Honors College

Document Type

Honors Thesis

Publication Date

Spring 5-2016


Thekopsora minima, or leaf rust, is a fungal pathogen that infects Vaccinium angustifolium (lowbush blueberry), an economically important crop to the state of Maine. T. minima undergoes a complicated life cycle that contains five unique spore stages. It causes abscissions in the leaves of plants that may consequently lower yields in the next growing cycle if leaf drop is severe. Currently, growers are instructed to apply fungicides in late July to prevent further infection. However, this is often not effective due to poor timing. Data on spore release patterns would be beneficial to elucidate the infection period. However, microscopic identification of T. minima spores based on visualization of morphology alone is complicated.

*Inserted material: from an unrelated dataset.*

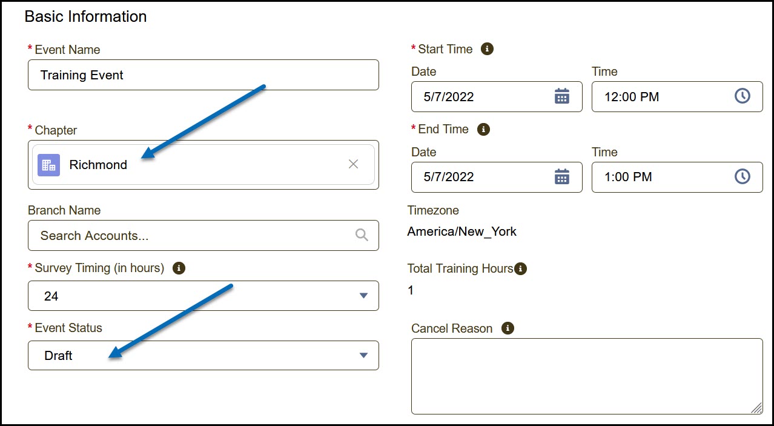Select the Start Time date 5/7/2022 field
774x426 pixels.
tap(497, 97)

Therefore, prediction of major infection periods must be achieved by some other means to quickly identify the pathogen. In this regard, molecular methods involving the polymerase chain reaction (PCR) have potential as a solution. In this study, leaf samples that were suspected to be infected with rust fungus were collected, spores harvested, and DNA extracted from the gathered spores. Several different methods were utilized for this purpose and their efficacy is discussed. After amplification with universal fungal primers, DNA was confirmed to be from T. minima with 99 % identity to previously discovered sequences from highbush blueberry and confirm previous studies that reported a similar sequence from the same field site. Alignments of these data to similar species provided several sections of sequence unique to leaf rust that could serve as an aid in developing primers.